Suppose we’re debating feminism, and I defend it by saying it really is important that women are people, and you attack it by saying that it’s not true that all men are terrible. Then I can accuse you of making life easy for yourself by attacking the weakest statement anyone vaguely associated with feminism has ever pushed. And you can accuse me if making life too easy for myself by defending the most uncontroversially obvious statement I can get away with.
So what is the real feminism we should be debating? Why would you even ask that question? What is this, some kind of dumb high school debate club? Who the heck thinks it would be a good idea to say “Here’s a vague poorly-defined concept that mind-kills everyone who touches it – quick, should you associate it with positive affect or negative affect?!”

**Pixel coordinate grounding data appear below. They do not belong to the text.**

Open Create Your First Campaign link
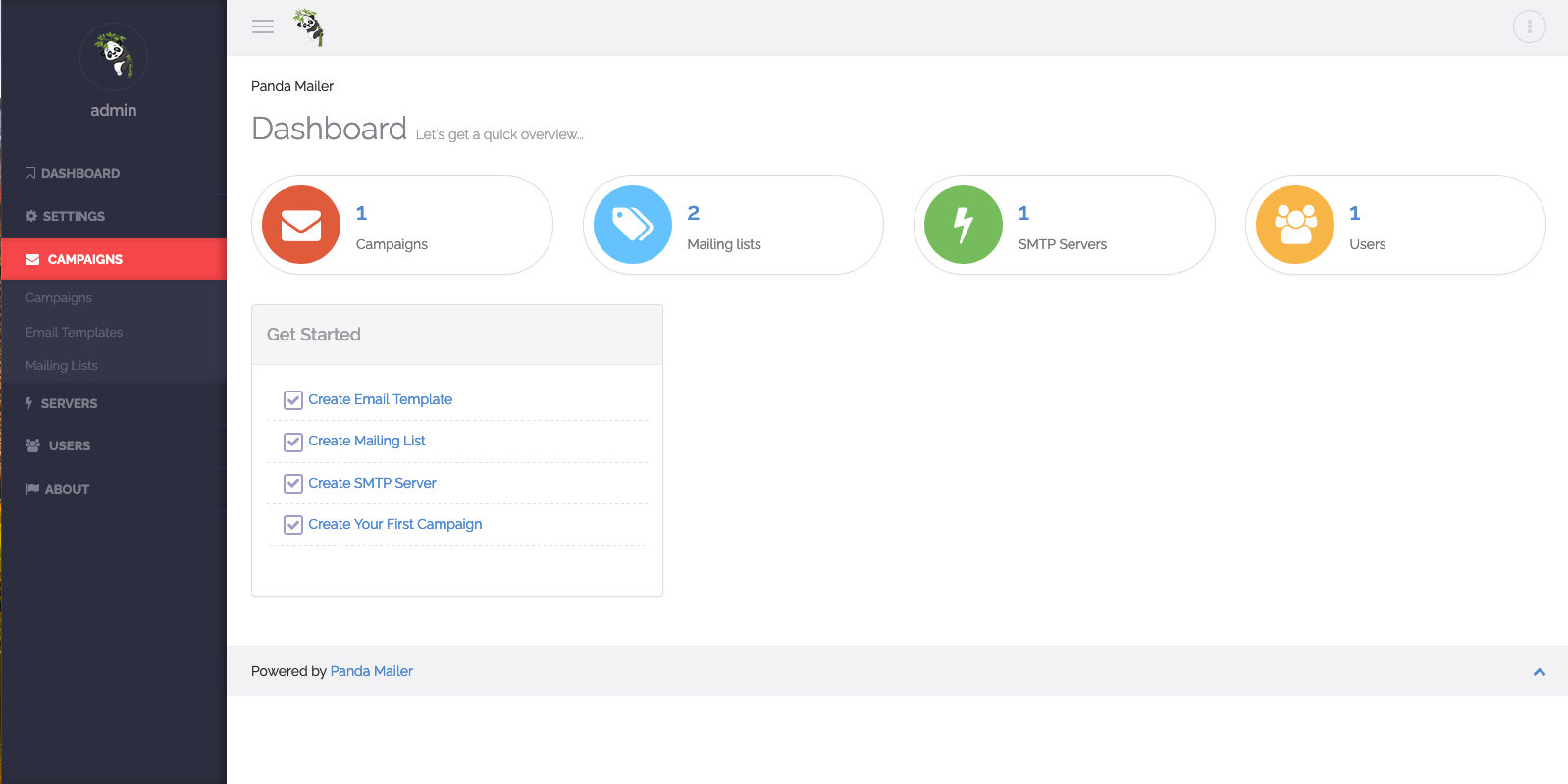 click(394, 524)
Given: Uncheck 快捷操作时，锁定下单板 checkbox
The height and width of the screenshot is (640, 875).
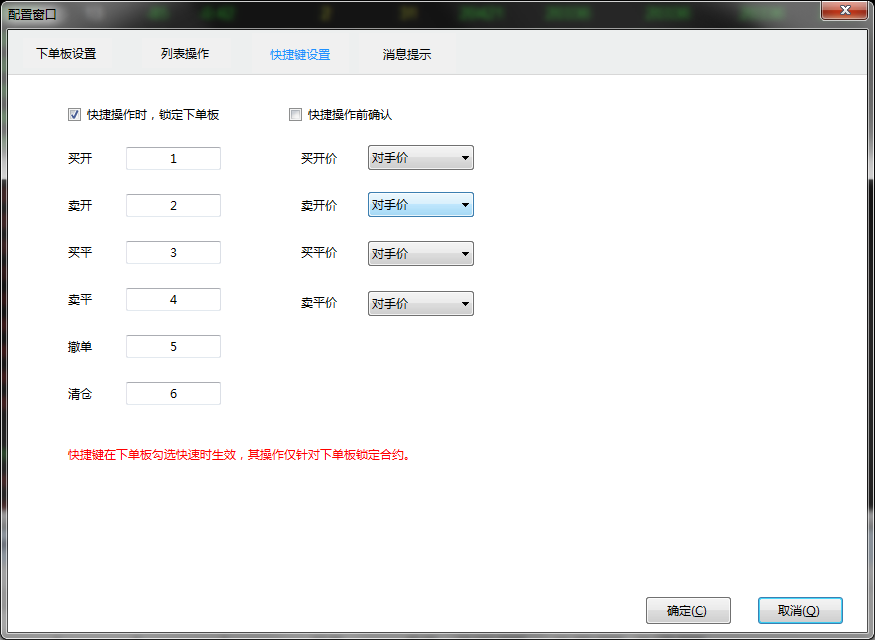Looking at the screenshot, I should click(74, 115).
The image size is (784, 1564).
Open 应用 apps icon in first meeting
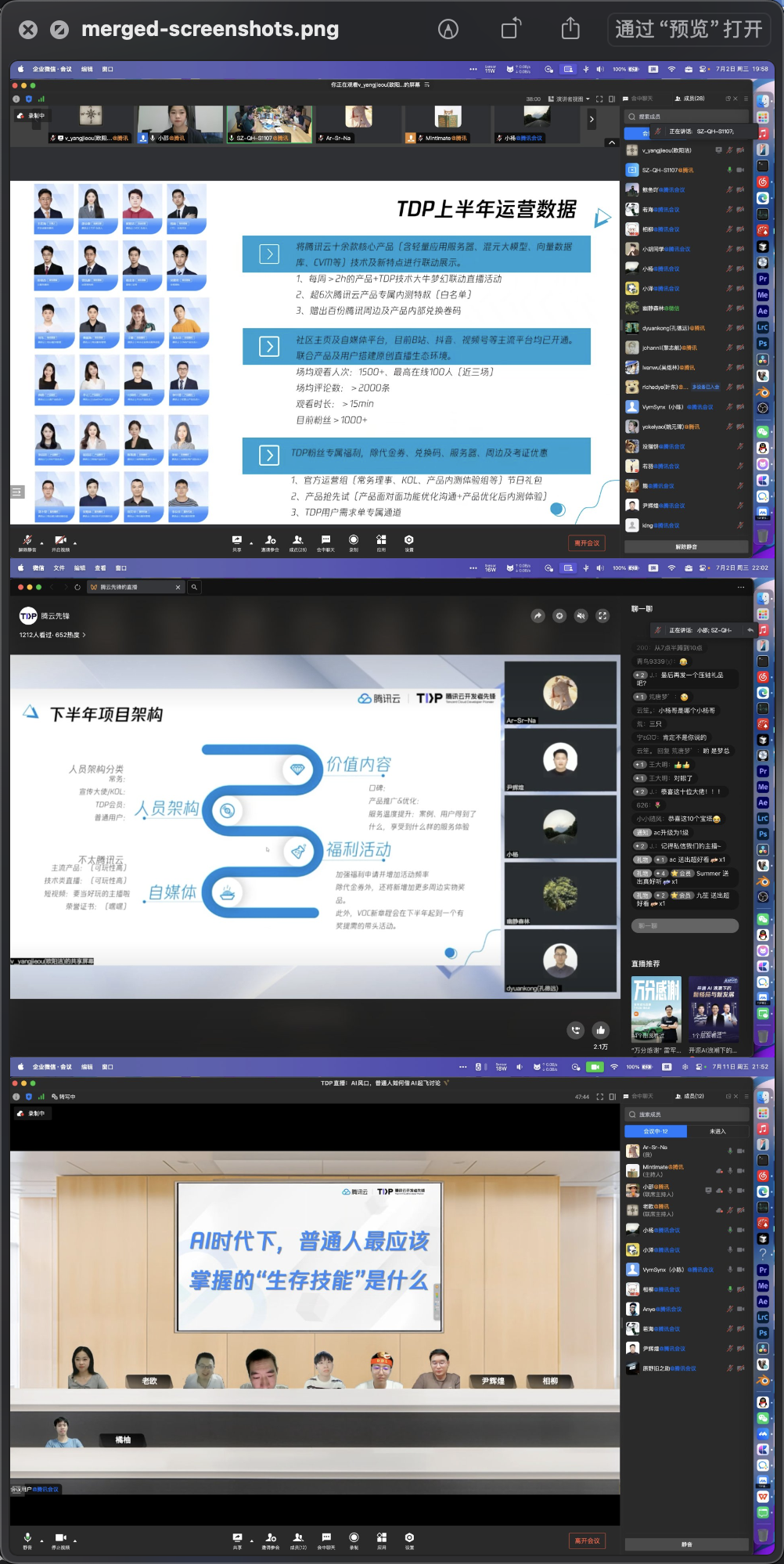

Taboo your words, then replace the symbol with the substance. If you have an actual thing you’re trying to debate, then it should be obvious when somebody’s changing the topic. If working out who’s using motte-and-bailey (or weak man) is remotely difficult, it means your discussion went wrong several steps earlier and you probably have no idea what you’re even arguing about.
PS: Nicholas Shackel, original inventor of the term, weighs in.